Go through the listing and copy each line with the string "resolution".
******
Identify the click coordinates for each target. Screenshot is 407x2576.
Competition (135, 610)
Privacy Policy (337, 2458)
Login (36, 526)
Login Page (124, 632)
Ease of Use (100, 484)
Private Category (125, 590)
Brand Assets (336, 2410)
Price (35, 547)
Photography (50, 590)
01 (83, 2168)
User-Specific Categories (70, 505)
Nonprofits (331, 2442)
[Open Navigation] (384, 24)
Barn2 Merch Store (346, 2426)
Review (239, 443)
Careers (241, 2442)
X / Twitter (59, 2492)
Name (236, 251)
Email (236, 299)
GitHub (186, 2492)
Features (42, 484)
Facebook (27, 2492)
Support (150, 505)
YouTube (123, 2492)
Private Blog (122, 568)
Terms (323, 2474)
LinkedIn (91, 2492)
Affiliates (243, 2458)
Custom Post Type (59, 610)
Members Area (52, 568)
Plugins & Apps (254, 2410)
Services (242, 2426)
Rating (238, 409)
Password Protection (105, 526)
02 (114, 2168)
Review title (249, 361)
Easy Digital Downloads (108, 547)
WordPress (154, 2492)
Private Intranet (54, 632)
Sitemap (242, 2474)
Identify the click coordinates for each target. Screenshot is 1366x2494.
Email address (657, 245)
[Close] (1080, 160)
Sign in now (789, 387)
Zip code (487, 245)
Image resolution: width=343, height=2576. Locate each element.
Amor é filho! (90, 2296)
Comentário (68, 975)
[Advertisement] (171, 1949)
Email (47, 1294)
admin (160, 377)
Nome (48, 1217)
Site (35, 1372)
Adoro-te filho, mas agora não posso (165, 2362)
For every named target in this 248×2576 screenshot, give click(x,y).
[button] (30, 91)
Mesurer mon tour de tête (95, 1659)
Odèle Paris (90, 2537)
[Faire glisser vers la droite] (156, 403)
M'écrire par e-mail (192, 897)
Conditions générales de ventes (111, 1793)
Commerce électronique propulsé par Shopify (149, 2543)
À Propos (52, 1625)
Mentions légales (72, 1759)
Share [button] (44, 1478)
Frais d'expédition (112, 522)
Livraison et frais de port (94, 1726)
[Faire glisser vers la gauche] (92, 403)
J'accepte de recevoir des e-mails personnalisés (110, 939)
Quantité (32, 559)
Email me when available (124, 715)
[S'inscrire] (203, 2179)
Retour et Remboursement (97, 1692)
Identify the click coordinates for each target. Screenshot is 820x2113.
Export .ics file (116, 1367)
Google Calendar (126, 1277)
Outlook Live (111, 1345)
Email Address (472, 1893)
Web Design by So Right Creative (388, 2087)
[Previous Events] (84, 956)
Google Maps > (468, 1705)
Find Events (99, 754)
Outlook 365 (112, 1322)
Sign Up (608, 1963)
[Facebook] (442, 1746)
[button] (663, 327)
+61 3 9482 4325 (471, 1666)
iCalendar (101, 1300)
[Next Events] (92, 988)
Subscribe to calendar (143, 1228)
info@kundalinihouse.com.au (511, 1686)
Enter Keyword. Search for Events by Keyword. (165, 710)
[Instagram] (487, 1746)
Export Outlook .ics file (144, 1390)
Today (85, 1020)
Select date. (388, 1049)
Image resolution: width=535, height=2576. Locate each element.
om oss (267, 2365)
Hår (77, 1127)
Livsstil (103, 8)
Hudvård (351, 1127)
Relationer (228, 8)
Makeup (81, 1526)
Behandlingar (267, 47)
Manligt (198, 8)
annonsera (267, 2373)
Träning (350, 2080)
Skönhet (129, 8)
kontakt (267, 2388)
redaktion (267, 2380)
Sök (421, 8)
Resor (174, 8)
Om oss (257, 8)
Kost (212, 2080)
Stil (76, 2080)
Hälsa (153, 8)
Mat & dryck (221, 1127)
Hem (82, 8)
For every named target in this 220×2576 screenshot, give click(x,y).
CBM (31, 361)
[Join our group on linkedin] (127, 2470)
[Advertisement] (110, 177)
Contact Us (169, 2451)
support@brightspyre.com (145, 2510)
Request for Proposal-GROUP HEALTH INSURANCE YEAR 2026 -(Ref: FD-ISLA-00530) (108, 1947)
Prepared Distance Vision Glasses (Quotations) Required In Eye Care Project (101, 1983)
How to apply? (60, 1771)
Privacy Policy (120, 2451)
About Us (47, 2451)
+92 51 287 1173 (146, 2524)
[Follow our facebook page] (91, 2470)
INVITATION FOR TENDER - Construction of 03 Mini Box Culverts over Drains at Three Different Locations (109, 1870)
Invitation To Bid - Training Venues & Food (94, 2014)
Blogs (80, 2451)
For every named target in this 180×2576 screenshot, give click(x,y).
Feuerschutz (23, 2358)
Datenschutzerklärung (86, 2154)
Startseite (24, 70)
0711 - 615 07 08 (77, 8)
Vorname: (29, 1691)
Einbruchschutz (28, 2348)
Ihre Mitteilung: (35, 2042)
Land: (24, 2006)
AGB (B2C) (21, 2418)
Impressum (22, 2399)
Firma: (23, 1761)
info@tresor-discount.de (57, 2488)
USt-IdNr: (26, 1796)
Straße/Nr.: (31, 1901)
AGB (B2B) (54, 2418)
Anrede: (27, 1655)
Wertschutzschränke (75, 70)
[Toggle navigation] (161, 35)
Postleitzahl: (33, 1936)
******
EXERCISE RESULT
Image resolution: width=343, height=2576. Locate each element.
Image resolution: width=535, height=2576. Locate each element.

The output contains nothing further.